Central to the King’s vision for an evolving humanities is the recognition that we have an ethical obligation to move beyond critique. The humanities have an incredibly valuable role to play in ‘problematising’: this is about the undeniable importance of self-reflection and seeing often unpalatable truths that underpin the premises of much of the day to day. However, identifying problems must be a step towards finding solutions. And these solutions come most effectively when we work in collaboration with others across the disciplines. 

This means, for example, getting beyond the ‘yay’ or ‘nay’ technology positions that dominate the debate about the digital at the moment. This polarised structure to the debate has lacked a necessary maturity and impoverished our understanding and our ability to reach a better future. The Digital Futures Institute at King’s has as part of its living-well-with-technology mission a commitment to both recognising the challenges and also finding ways to harness our digital environment for good. Hand-wringing and wishing away the digital age simply doesn’t cut it; there’s a similar pointlessness in blindly celebrating each new innovation. We aim to convene a discourse on the digital that both understands the human and social challenges and brings together a range of skills to configure solutions

As we observe in the report, if there’s one thing we learned during the pandemic, it was that it’s not enough to discover a vaccine if you can’t persuade diverse communities to take it. Without an understanding of cultural diversity and how to communicate across a range of belief-systems within the community, the scientific advancement is pointless.
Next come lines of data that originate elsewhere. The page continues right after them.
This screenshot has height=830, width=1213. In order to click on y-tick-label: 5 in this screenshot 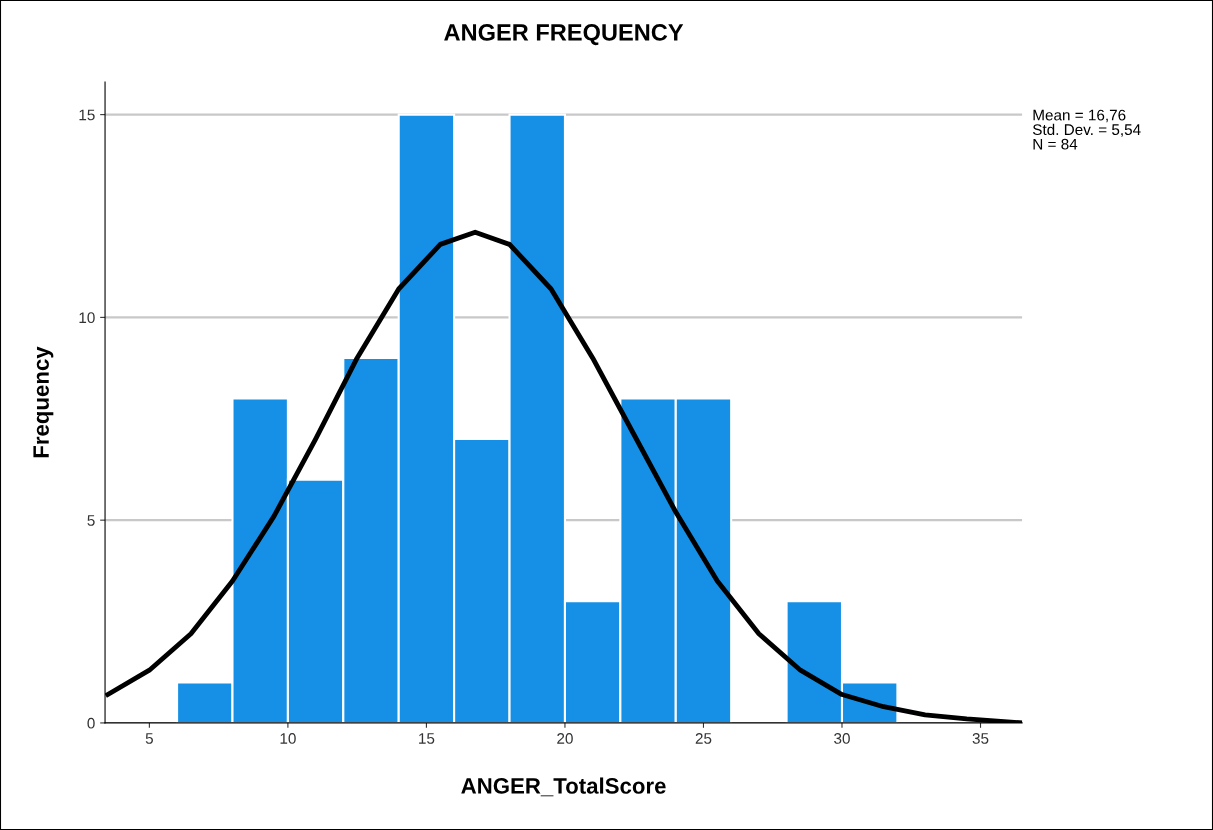, I will do `click(91, 520)`.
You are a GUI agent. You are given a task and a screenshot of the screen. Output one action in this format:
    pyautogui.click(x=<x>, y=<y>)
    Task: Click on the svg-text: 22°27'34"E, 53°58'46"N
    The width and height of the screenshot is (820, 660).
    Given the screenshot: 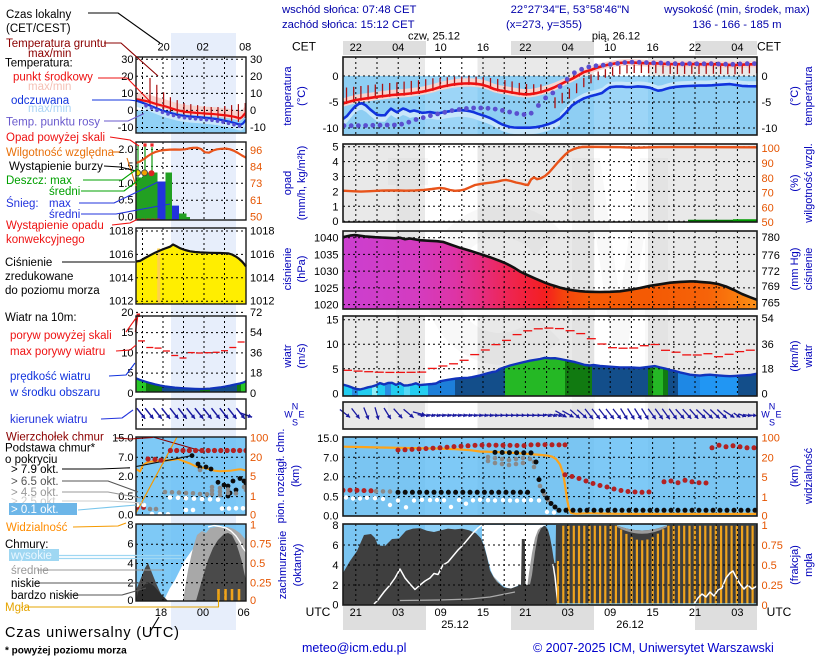 What is the action you would take?
    pyautogui.click(x=570, y=10)
    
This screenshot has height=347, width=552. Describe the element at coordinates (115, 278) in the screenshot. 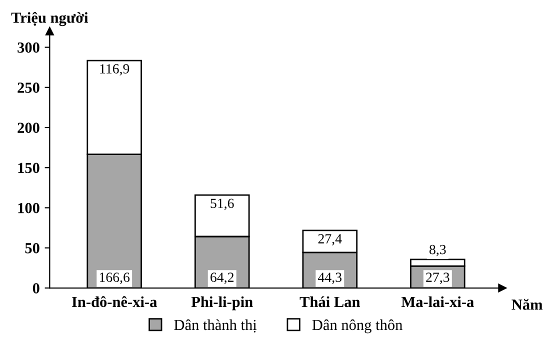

STEM (Science, Technology, Engineering and Maths) will get us only so far, but SHAPE (Social Sciences, Arts and Humanities), STEM and Health in collaboration will unlock a better future. 

2 comments

  1. Ros Lucas says:

    Much to commend and think about especially the paragraph that mentions diagnosis of problems must be accompanied with suggested action for solving.

    This, together with the Arts included in STEAM and SHAPE, provides some hope that education and exams in their present often cost effective regurgitated form across all Key Stages will now be reformed to make it inclusive and more appropriate for the 21st Century….!

  2. Albert Wright says:

    How widespread and well known is this New, Supercharged, Beneficial Humanities Movement?

    Are we about to see a second Renaissance or period of Enlightenment?

    Are the would be undergraduates applying for courses this year aware of this revolution.

    Are the A level teachers and tutors in FE colleges fully informed of the new Jerusalem?

    What about the staff currently teaching Humanities to the current cohort of students doing English, history, sociology, geography – have they changed their curriculum to reflect the new situation or does the change affect only a few hundred people, given the independent nature of individual Universities and the absence of a national curriculumn?